Problem to work on –
Where the line with "[القائمة الرئيسي] (72, 9)" appears below, start writing out lines exactly, and finish with the line with "مميزات وعيوب تويوتا تندرا", which is included; write out nothing else.

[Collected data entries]
+++

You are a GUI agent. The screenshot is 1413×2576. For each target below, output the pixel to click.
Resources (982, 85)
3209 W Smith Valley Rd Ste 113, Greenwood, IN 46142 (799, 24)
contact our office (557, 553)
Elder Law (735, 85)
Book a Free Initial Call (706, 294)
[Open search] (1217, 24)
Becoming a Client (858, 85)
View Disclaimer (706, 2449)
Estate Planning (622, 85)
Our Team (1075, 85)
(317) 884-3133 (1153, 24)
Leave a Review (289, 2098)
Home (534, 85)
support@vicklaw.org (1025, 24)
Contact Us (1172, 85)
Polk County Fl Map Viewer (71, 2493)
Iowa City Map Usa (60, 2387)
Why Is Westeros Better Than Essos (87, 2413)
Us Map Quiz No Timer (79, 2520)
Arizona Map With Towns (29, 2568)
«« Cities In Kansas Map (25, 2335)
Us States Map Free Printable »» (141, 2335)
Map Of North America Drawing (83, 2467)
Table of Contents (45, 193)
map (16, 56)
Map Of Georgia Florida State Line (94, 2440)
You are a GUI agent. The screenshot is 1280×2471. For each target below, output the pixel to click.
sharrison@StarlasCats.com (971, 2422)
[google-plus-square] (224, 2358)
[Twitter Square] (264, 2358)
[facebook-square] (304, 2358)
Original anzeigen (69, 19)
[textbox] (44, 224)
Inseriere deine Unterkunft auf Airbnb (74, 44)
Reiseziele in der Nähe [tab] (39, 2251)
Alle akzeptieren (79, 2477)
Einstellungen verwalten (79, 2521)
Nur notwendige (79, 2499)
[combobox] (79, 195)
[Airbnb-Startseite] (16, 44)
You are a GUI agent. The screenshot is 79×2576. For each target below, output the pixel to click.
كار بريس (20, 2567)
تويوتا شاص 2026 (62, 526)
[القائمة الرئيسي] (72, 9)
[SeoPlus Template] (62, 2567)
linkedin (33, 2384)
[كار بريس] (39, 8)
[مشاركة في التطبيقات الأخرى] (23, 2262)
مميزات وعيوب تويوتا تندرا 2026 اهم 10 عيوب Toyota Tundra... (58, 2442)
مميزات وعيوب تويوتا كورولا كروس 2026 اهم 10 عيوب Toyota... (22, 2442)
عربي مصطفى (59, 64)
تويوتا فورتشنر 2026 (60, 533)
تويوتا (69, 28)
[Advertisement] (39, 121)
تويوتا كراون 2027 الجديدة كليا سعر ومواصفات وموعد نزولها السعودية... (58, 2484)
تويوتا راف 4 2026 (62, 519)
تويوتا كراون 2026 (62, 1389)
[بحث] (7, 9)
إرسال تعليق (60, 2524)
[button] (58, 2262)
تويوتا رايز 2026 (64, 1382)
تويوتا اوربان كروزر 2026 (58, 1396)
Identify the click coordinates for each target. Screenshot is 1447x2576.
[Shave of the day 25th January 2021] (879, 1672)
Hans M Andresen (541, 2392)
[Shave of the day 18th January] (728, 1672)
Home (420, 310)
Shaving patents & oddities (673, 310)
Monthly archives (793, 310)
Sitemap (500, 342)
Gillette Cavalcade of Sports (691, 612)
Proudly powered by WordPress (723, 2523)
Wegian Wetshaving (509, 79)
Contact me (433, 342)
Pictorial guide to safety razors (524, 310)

+++

Response area –
[القائمة الرئيسي] (72, 9)
[SeoPlus Template] (62, 2567)
linkedin (33, 2384)
[كار بريس] (39, 8)
[مشاركة في التطبيقات الأخرى] (23, 2262)
مميزات وعيوب تويوتا تندرا 2026 اهم 10 عيوب Toyota Tundra... (58, 2442)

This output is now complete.